◆ Work instructions:
A – Please list every judge named in the court record below, along with the title the record gives each one.
B – Write the next part of the court record below, picking up after its last line.
--- Begin Extracted text ---
Argued and Submitted August 30, 2017 Seattle, Washington
Filed December 1, 2017
Appeal from the United States District Court for the Western District of Washington, Ricardo S. Martinez, Chief District Judge, Presiding, D.C. No. 2:11-sp-00002-RSM
Attorneys and Law Firms
Deanne E.Maynard (argued), Brian R.Matsui, and James R. Sigel, Morrison & Foerster LLP, Washington, D.C.; Mary Neil, Reservation Attorney, Lummi Nation, Bellingham, Washington; Christopher J. Carr and James R. Sigel, Morrison & Foerster LLP, San Francisco, California; for Respondent–Appellant.
Stephen H. Suagee (argued) and Samuel D. Hough, Office of General Counsel, Lower Elwha Klallam Tribe, Port Angeles, Washington, for Petitioner–Appellee Lower Elwha Klallam Tribe.
Lauren Rasmussen (argued), Law Offices of Lauren P. Rasmussen, Seattle, Washington, for Petitioners–Appellees Jamestown S’Klallam Tribe and Port Gamble S’Klallam Tribe.
Mason D. Morisset and Rebecca JCH Jackson, Morisset Schlosser Jozwiak & Somerville, Seattle, Washington, for Real–Party–in–Interest Tulalip Tribes.
Howard G. Arnett and John W. Ogan, Karnopp Petersen, Bend, Oregon; James Rittenhouse Bellis, Suquamish Tribe, Suquamish, Washington; for Real–Party–in–Interest Suquamish Indian Tribe.
Before: Michael Daly Hawkins and M. Margaret McKeown, Circuit Judges, and Elizabeth E. Foote,** District Judge.
--- End Extracted text ---
--- Begin Given information ---
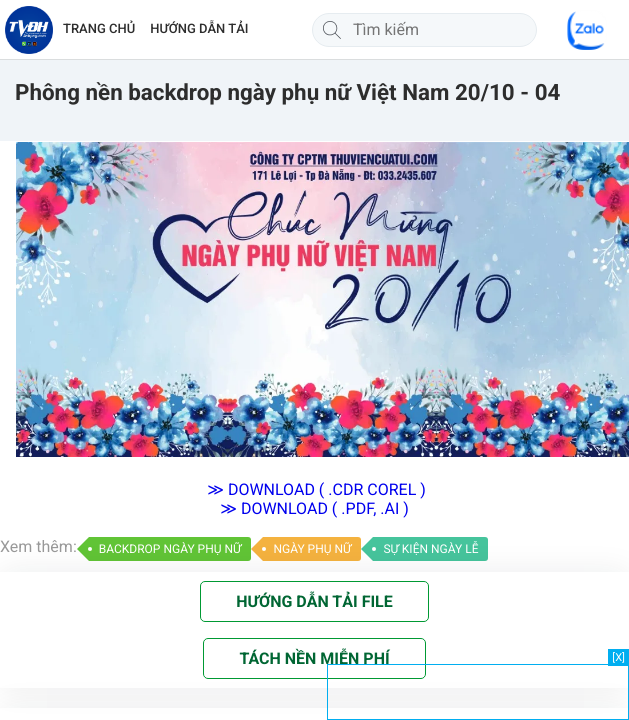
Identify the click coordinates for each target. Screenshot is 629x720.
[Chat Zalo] (587, 30)
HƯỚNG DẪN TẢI (199, 29)
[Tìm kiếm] (332, 30)
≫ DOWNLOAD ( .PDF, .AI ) (314, 508)
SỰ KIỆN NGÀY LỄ (430, 549)
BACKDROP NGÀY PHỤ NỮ (170, 549)
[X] (618, 657)
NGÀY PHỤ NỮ (312, 549)
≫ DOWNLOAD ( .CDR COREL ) (314, 489)
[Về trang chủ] (29, 30)
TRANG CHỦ (99, 29)
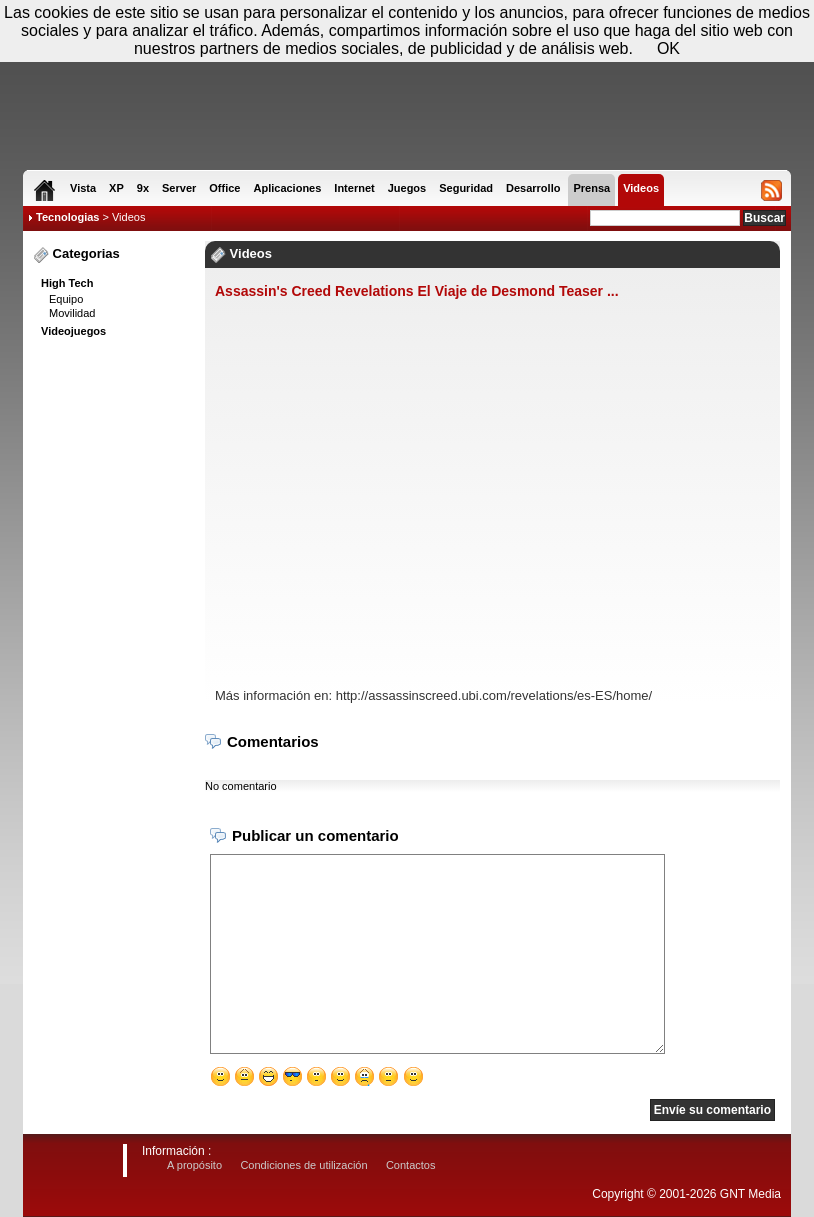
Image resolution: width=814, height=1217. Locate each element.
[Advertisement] (113, 651)
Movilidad (72, 313)
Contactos (411, 1165)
--- End Given information ---
◆ Final answers:
A –
Ricardo S. Martinez, Chief District Judge
Michael Daly Hawkins, Circuit Judge
M. Margaret McKeown, Circuit Judge
Elizabeth E. Foote, District Judge

B –
McKEOWN, Circuit Judge:
This appeal asks whether the Treaty of Point Elliott (the “Treaty”) reserves to the Lummi Nation (the “Lummi”) the right to fish in the waters west of Whidbey Island, Washington. We previously concluded that the Treaty secures the Lummi’s right to fish in Admiralty Inlet because the Lummi would have used the Inlet as a passage to travel from its home in the San Juan Islands to present-day Seattle. The same result holds here because the waters at issue are situated directly between the San Juan Islands and Admiralty Inlet and also would have served as a passage to Seattle. We reverse the district court’s judgment to the contrary.
The 1855 Treaty of Point Elliott secures the Lummi’s “right of taking fish at usual and accustomed grounds and stations” (“U&A”). Treaty of Point Elliott, art. V, Jan. 22, 1855, 12 Stat. 927, 928. Over 100 years later, Judge Boldt of the Western District of Washington developed a framework for determining U&As for Indian signatories to the Treaty and other similarly worded treaties. See generally United States v. Washington, 384 F.Supp. 312 (W.D. Wash. 1974) (Decision I ), aff’d, 520 F.2d 676 (9th Cir. 1975). Litigation over the various tribes’ U&As has been ongoing ever since.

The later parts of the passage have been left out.